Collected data
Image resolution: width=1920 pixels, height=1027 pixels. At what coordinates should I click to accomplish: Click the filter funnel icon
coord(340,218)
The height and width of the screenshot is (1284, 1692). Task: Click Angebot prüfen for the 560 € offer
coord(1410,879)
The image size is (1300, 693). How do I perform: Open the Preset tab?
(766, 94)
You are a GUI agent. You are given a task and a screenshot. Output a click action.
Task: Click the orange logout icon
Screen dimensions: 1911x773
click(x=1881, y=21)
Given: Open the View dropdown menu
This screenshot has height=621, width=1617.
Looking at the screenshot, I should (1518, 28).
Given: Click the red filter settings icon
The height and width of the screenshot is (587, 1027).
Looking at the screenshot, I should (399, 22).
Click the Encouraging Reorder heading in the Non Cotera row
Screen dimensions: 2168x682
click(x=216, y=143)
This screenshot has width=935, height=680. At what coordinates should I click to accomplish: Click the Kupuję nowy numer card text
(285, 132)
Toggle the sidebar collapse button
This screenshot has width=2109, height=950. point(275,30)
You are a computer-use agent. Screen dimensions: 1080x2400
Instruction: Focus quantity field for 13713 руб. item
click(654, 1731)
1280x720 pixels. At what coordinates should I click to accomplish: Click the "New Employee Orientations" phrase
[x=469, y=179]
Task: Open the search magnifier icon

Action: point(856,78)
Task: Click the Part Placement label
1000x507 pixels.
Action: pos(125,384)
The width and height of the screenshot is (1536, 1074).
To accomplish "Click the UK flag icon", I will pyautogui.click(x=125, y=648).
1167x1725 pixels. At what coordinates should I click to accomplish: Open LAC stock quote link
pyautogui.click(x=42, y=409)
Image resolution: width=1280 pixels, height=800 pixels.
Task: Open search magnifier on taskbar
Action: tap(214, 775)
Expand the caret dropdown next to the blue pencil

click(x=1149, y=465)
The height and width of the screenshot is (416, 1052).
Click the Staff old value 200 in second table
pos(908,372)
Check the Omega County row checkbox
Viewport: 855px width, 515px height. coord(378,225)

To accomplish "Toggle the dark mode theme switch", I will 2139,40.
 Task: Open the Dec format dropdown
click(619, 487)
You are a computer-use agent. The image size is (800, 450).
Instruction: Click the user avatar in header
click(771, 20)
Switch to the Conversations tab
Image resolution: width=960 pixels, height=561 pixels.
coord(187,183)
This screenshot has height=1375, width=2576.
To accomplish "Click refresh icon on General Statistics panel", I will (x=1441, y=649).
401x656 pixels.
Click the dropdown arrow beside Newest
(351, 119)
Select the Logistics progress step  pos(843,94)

# Goal of the exercise
Please give a word-for-word repetition of the lines from the one containing "The height and width of the screenshot is (416, 1052)." through the last line of the data above, including both, and nothing besides.

# Task result
The height and width of the screenshot is (416, 1052).
Click the Staff old value 200 in second table
pos(908,372)
Check the Omega County row checkbox
Viewport: 855px width, 515px height. coord(378,225)

To accomplish "Toggle the dark mode theme switch", I will 2139,40.
 Task: Open the Dec format dropdown
click(619, 487)
You are a computer-use agent. The image size is (800, 450).
Instruction: Click the user avatar in header
click(771, 20)
Switch to the Conversations tab
Image resolution: width=960 pixels, height=561 pixels.
coord(187,183)
This screenshot has height=1375, width=2576.
To accomplish "Click refresh icon on General Statistics panel", I will (x=1441, y=649).
401x656 pixels.
Click the dropdown arrow beside Newest
(351, 119)
Select the Logistics progress step  pos(843,94)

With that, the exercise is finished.